> [Work to be completed]: How many lines in the records below contain the word "Viewport", matching case exactly? Reply with the number only.
═══ Record extracts
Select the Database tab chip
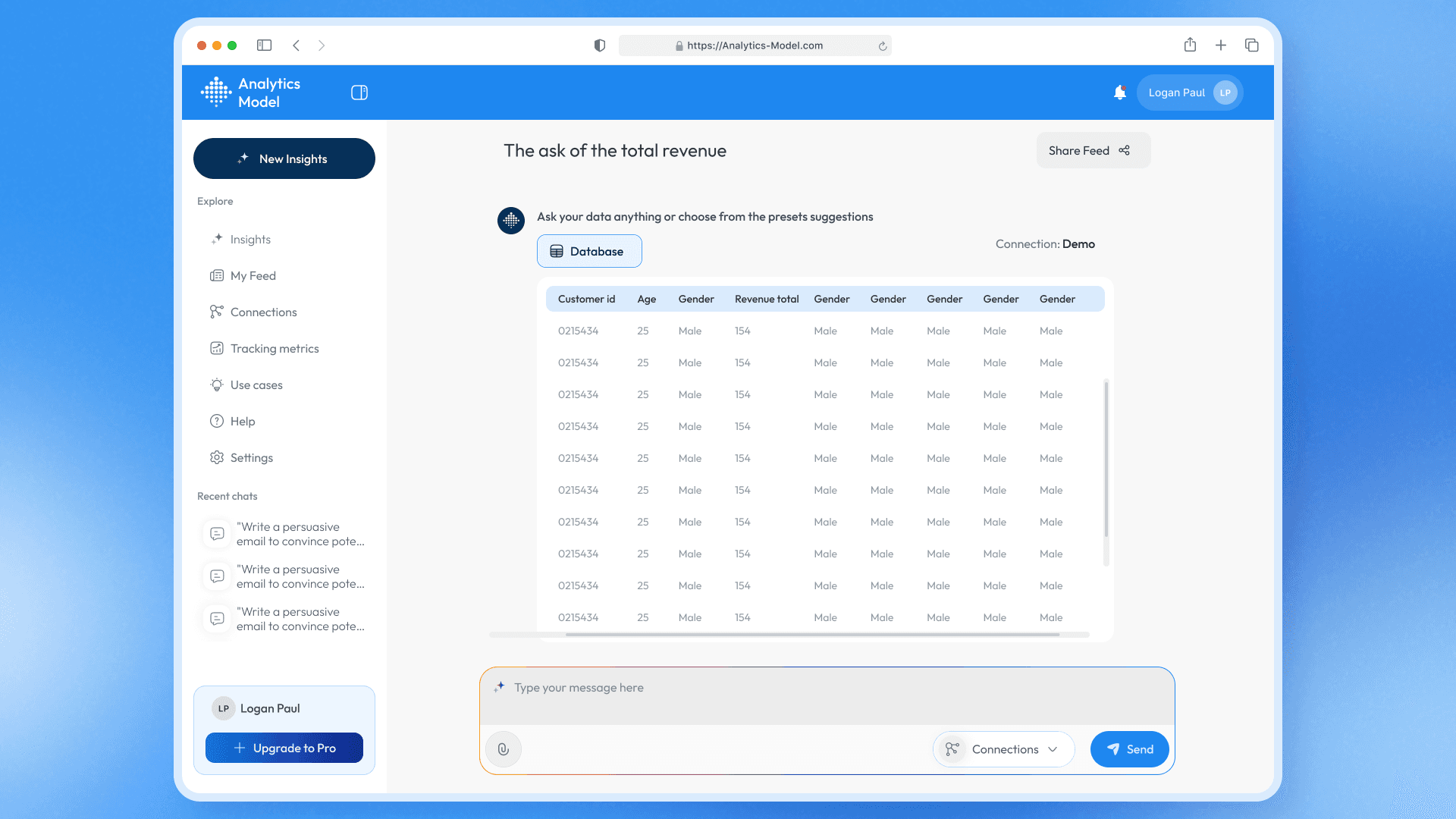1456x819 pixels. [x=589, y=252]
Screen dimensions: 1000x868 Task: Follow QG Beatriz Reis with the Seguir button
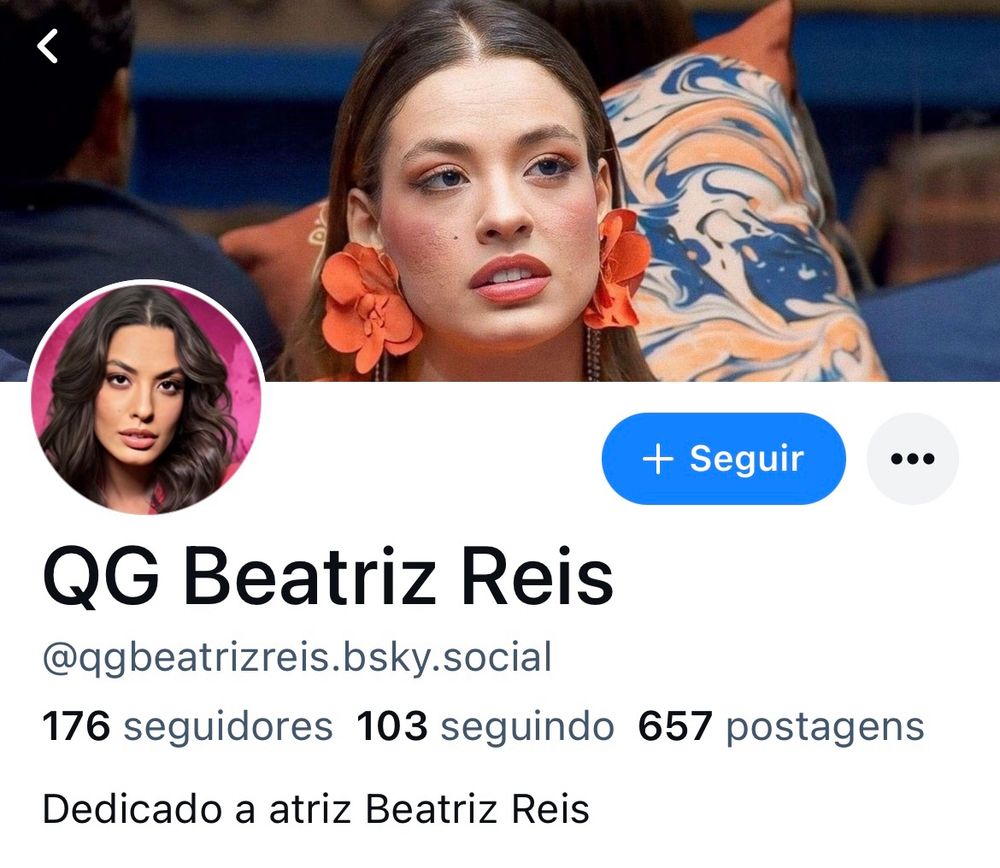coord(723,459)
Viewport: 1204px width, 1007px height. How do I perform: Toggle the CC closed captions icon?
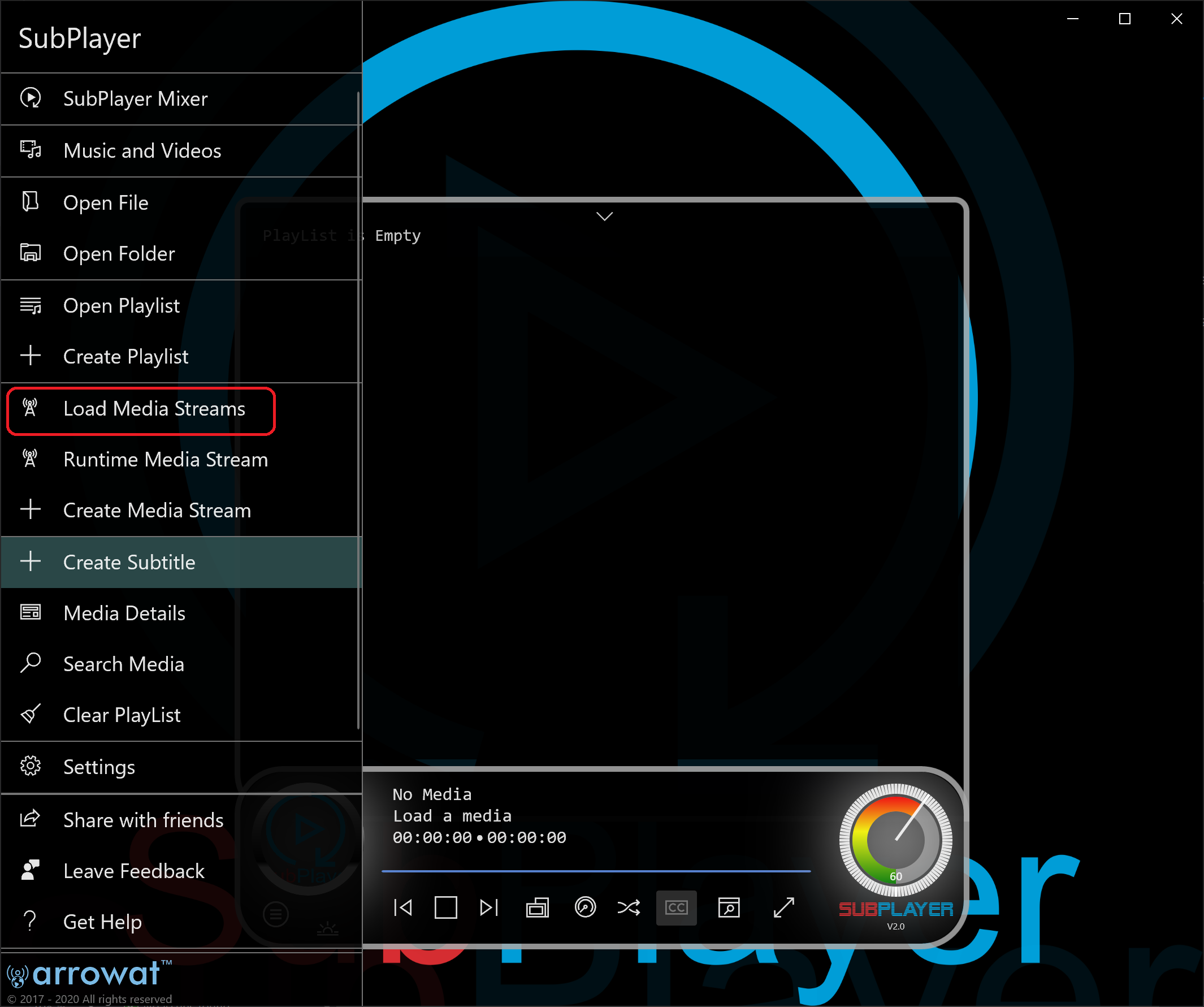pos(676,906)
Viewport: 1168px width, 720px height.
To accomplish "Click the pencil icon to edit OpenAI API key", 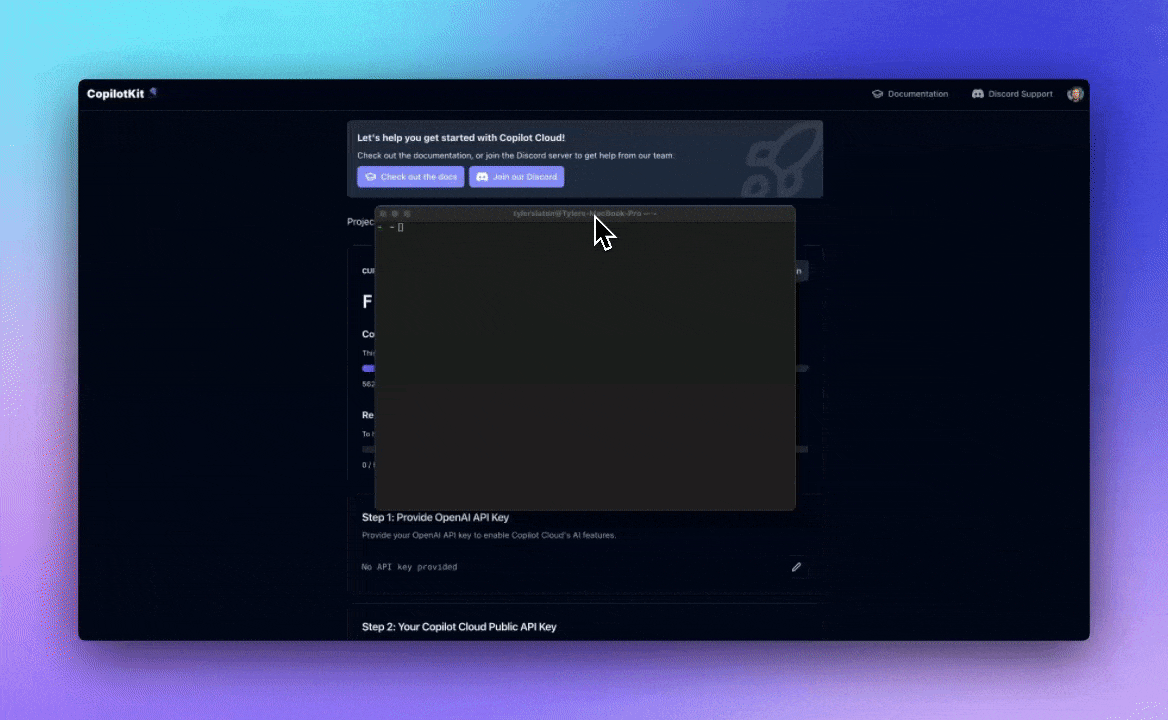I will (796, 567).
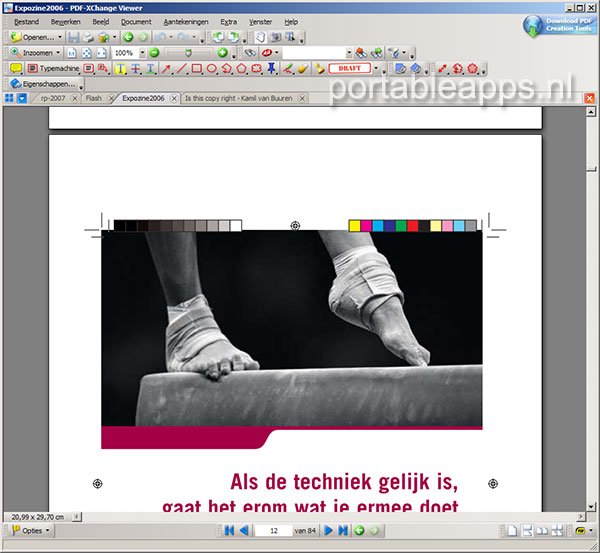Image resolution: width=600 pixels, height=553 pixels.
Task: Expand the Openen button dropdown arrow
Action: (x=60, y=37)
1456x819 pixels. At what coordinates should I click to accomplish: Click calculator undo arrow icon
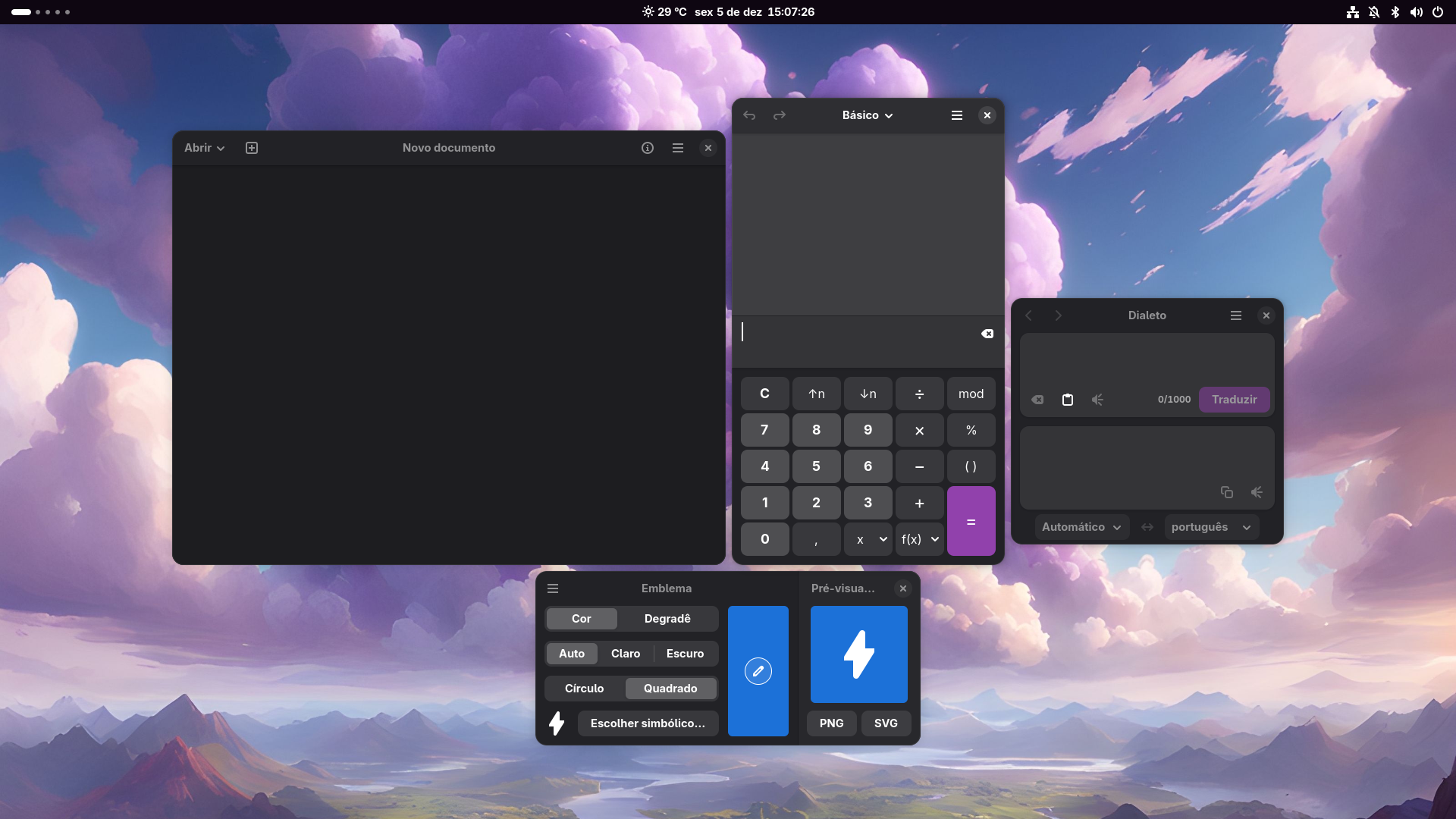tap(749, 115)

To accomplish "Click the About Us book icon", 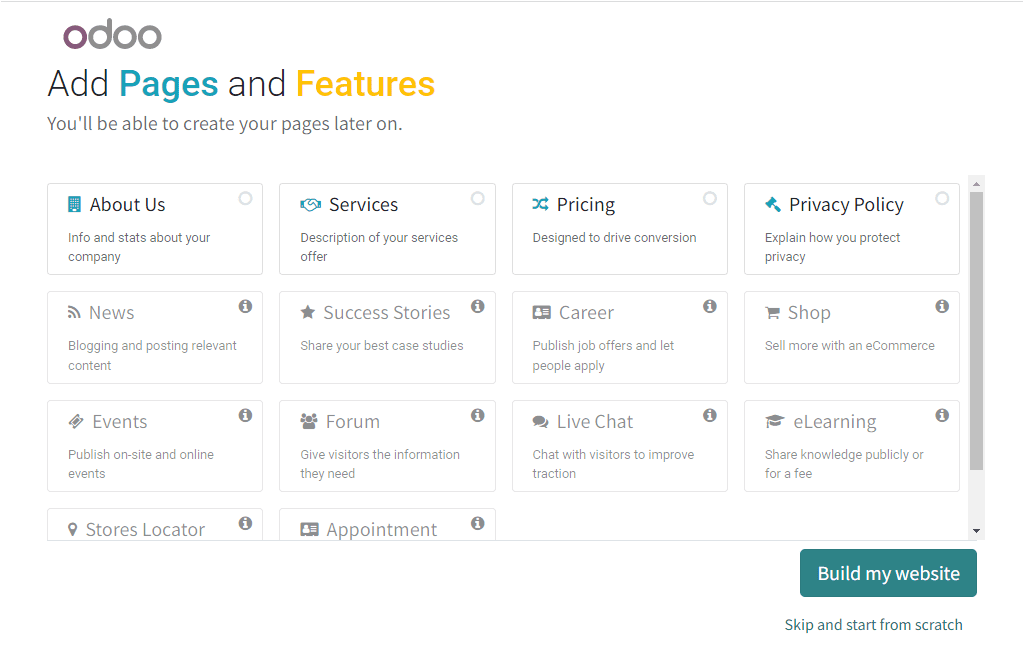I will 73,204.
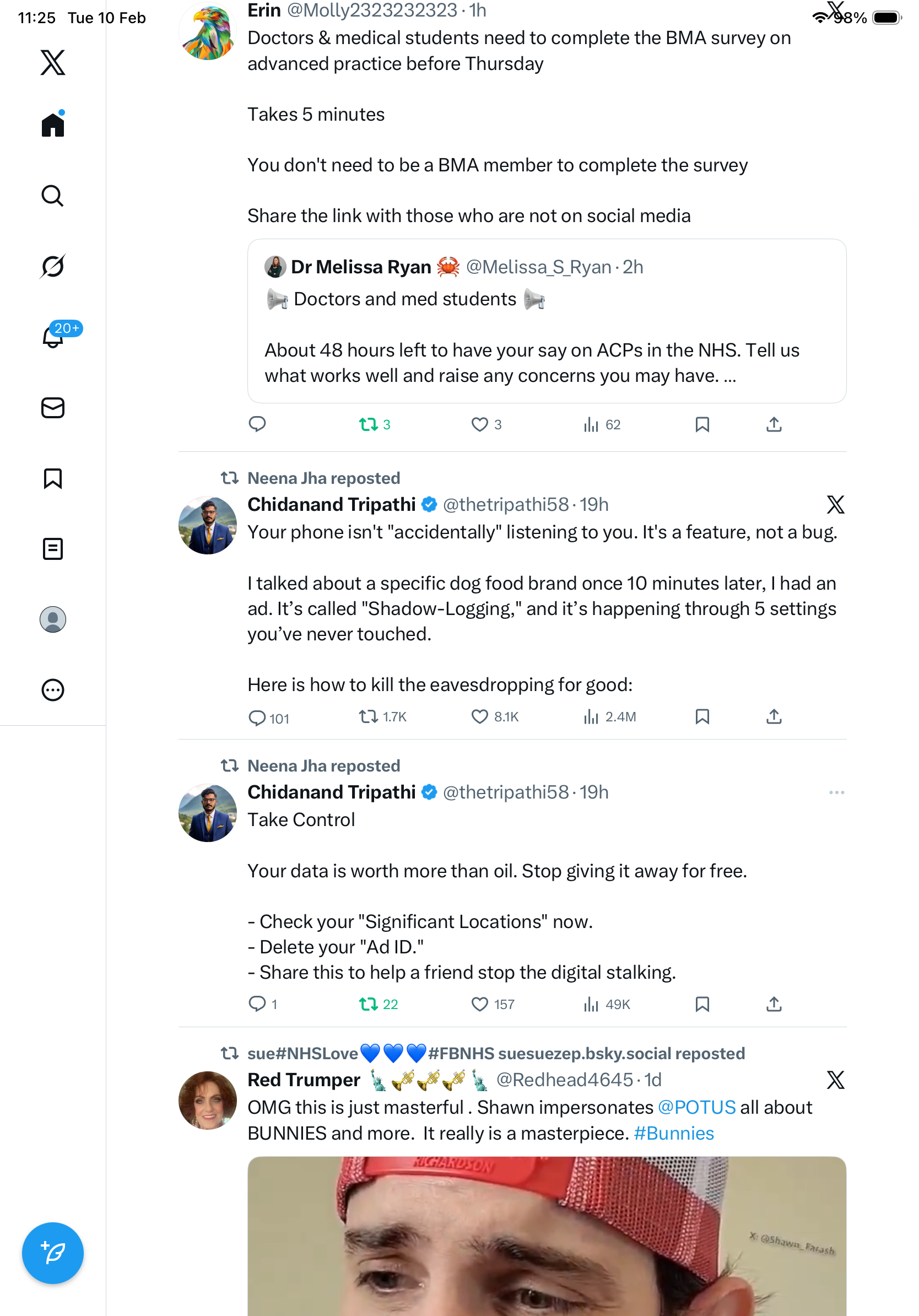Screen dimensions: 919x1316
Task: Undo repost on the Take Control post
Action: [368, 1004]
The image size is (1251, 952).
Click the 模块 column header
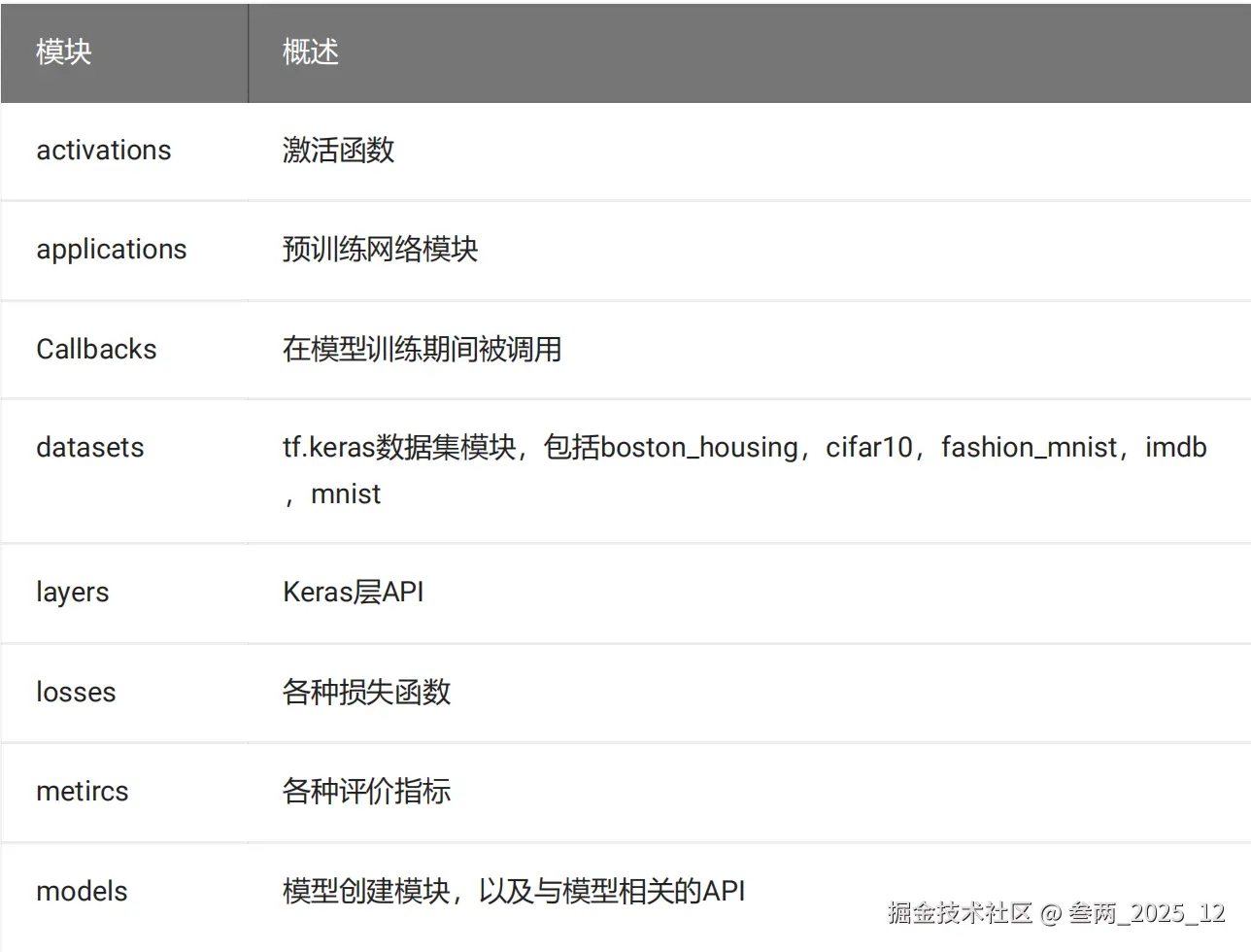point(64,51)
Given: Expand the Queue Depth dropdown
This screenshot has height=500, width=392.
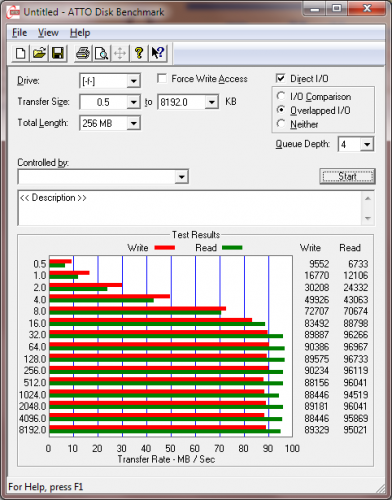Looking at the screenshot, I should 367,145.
══════
> [Finished task]: 2